* _Source excerpt_:

- - - -

# April fools ride! Lucky Labrador Brewery NW Portland Oregon.



## fatbike (Mar 12, 2012)

April 1st. 1945 NW Quimby St Portland Oregon. See you there!


----------



## fatbike (Mar 28, 2012)

*Reminder Lucky Lab April fools ride this upcoming Sunday.*

Look forward to see what bicycles or upgrade accessaries you picked up at the Seattle swap last week "If of coarse it doesn't rain". We might be as fortunate as previous rides, we'll see. See you there!


----------



## VintageSchwinn.com (Mar 28, 2012)

Forecast calling for nasty rain, but if so, are we still meeting up??  Maybe we should have a swap ??





fatbike said:


> Look forward to see what bicycles or upgrades accessaries you picked up at the Seattle swap last week "If of coarse it doesn't rain". We might be as fortunate as previous rides, we'll see. See you there!


----------



## Uniblab (Mar 28, 2012)

- - - -

* _Material shown_:

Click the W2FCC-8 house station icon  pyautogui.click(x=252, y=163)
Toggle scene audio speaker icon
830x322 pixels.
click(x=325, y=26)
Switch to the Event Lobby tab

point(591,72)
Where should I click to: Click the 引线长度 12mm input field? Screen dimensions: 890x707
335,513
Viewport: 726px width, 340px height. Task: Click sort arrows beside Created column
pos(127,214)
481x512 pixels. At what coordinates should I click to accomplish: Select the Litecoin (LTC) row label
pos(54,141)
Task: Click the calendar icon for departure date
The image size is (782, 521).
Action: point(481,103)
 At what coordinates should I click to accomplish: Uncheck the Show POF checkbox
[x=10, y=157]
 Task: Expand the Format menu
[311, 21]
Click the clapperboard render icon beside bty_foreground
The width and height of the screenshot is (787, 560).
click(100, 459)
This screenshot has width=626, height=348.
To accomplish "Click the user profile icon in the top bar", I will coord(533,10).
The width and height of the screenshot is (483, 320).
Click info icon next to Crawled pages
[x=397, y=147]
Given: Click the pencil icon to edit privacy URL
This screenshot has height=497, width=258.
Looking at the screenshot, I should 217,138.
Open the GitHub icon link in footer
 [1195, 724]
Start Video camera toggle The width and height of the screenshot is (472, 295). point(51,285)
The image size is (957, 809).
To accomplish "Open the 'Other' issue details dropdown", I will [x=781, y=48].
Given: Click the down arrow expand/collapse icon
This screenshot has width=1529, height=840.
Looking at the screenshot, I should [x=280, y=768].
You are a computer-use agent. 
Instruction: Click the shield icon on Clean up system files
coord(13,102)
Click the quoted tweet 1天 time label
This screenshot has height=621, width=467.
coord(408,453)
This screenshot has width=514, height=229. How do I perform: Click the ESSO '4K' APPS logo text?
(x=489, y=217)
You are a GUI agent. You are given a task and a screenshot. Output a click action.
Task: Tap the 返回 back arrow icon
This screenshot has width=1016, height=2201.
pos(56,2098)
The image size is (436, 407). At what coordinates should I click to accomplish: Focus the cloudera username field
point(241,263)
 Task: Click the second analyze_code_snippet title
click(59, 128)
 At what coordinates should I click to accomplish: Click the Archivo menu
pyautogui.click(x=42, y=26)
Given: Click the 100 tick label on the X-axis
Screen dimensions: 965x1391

- - - -

* _The task_: Please supply what comes next in the forum thread about the Lucky Lab April Fools ride, picking up right after its final line. The records stand apart from the Lucky Lab April Fools ride thread.

* _Output below_:
I'm just south of Sheattle and might be up for a drive to Portlandia if there'll be a swap meet. Yea, I'm now an addict. Hope you bastages are happy.


----------



## fatbike (Mar 28, 2012)

Perhaps we should have an on the fly incognito Lucky Lab "trade" swap meet Aaron, would couldn't do booths. It would have to be a car trunk swap meet behind the Lab or something.


----------



## VintageSchwinn.com (Mar 28, 2012)

The parking lot behind the Lab would be perfect, too.  It is huge and usually pretty damn empty on a Sunday.  Might be something worth planning ???


----------



## redline1968 (Mar 31, 2012)

its wet so what is up on sunday just meet?


----------



## fatbike (Apr 1, 2012)

There will still be a meet Mark. Or bring a crusty rider equipped for the rain we can still ride if anyone dares or cares too. I'm sure I will still roll down there with something.


----------



## fatbike (Apr 1, 2012)

There wasn't much action today but there were a few of us fools on April 1st to make it and actually ride. one photo is all I have for you folks. If there was a day to bring out you're 50s Monark well today seemed to be it.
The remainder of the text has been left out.